Below you can find configuration options we currently support:

---
secret_key: secret <!-- Required, string: Your Bearer private key -->
disabled: false <!-- Optional, boolean: enable/disable Bearer tracking globally -->
ignored: [] <!-- Optional, string[]: ignore requests to specific domains -->
log_level: ALL <!-- Optional, "ALL" | "RESTRICTED": defaults to "ALL" set the level of information you want the agent to gather -->
strip_sensitive_data: true <!-- Optional, boolean: Remove sensitive data before sending it to bearer.sh -->
strip_sensitive_keys: [/^authorization$/i, /^client.id$/i, /^access.token$/i, /^client.secret$/i] <!-- Optional, Regexp[]: list of keys to strip. -->
strip_sensitive_regex: %r{[a-zA-Z0-9.!#$%&’*+/=?^_`{|}~-]+@[a-zA-Z0-9-]+(?:\.[a-zA-Z0-9-]+)*} <!-- Optional, Regexp: Regular expression used for value stripping. -->

Communication with Bearer

The Bearer agent communicates with Bearer servers through HTTPS. The Agent requires your firewall to allow outgoing connections to agent.bearer.sh with port 443 (HTTPS).
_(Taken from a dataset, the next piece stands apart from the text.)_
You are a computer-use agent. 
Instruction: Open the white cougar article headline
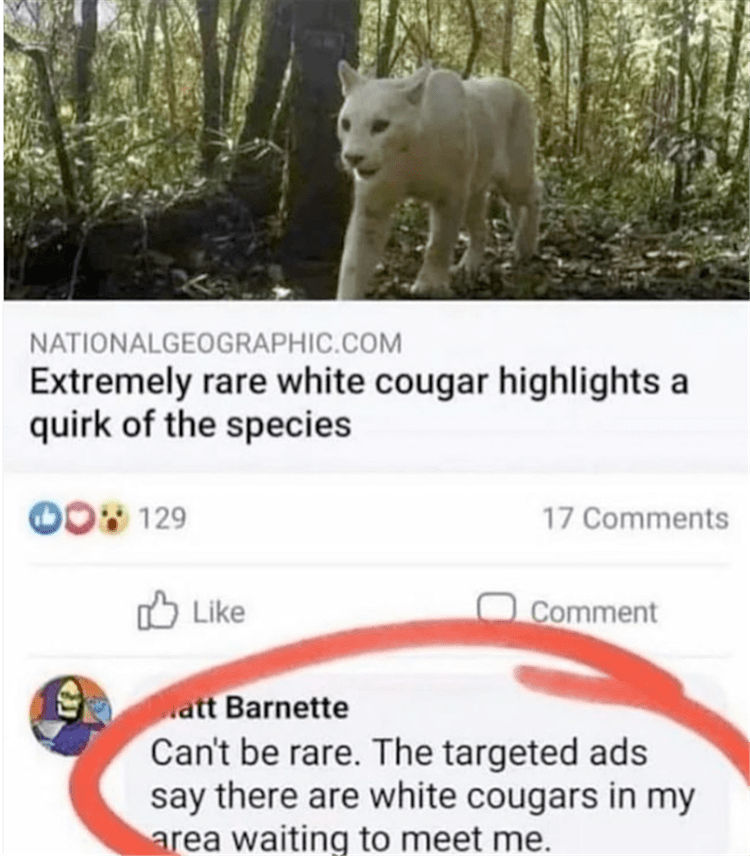click(x=358, y=403)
By default, the Agent sends to the full payload of each HTTP request (including both the request and the response) to Bearer. By default and for your own security, the Authorization header is filtered and will not be shared with Bearer. T

The agent offers more options to reduce the amount of sensitive information sent to Bearer, including:

  • ignored to ignore some domains (e.g. ["example.com", "secure.app"]);

  • logLevel(node) / log_level(ruby) to only log the path and query string of the requests.

What if Bearer is experiencing a downtime? The Bearer agent has been built with resiliency in mind. If, for any reason, Bearer servers are experiencing unexpected latency, this will not affect your application.